Closed Chuncbs closed 2 years ago

Chuncbs commented 2 years ago

hi,friend ,I have two question .

  1. why with parametric init has poor performance than non-parametric one according to your unit test 'test_parametric_init'? it is inconsistent with the conclusion of the paper 《Optimized Product Quantization for Approximate Nearest Neighbor Search 》--Tiezheng Ge, Kaiming He, Qifa Ke, and Jian Sun

`def test_parametric_init(self): N, D, M, Ks = 100, 12, 4, 10 X = np.random.random((N, D)).astype(np.float32) opq = nanopq.OPQ(M=M, Ks=Ks) opq.fit(X, parametric_init=False, rotation_iter=1) err_init = np.linalg.norm(opq.rotate(X) - opq.decode(opq.encode(X)))

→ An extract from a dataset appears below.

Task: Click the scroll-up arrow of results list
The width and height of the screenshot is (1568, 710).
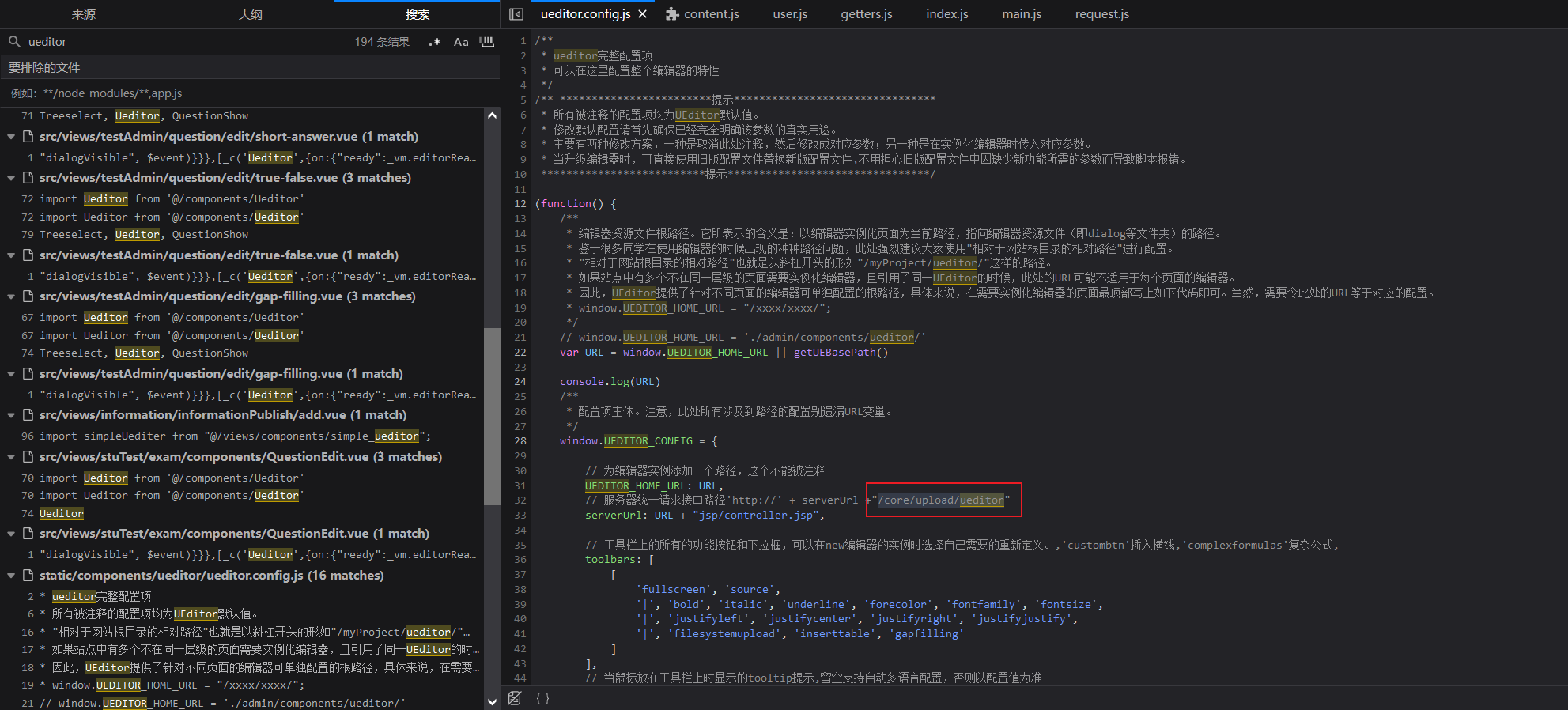Action: (x=492, y=115)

opq = nanopq.OPQ(M=M, Ks=Ks)
opq.fit(X, parametric_init=True, rotation_iter=1)
err = np.linalg.norm(opq.rotate(X) - opq.decode(opq.encode(X)))

self.assertLess(err_init, err)`
  1. the code compute normal not need rotate X, the decode will rotate code to original space at 255 line of opq.py

self.pq.decode(codes) @ self.R.T

matsui528 commented 2 years ago

Thanks for pointing this out.

Yes, the following line err = np.linalg.norm(opq.rotate(X) - opq.decode(opq.encode(X))) should be err = np.linalg.norm(X - opq.decode(opq.encode(X)))

It is because:

Thus, opq.decode(opq.encode(X)) should be compared to X, not opq.rotate(X).

If I revise the above point and slightly change the parameters, everything seems okay.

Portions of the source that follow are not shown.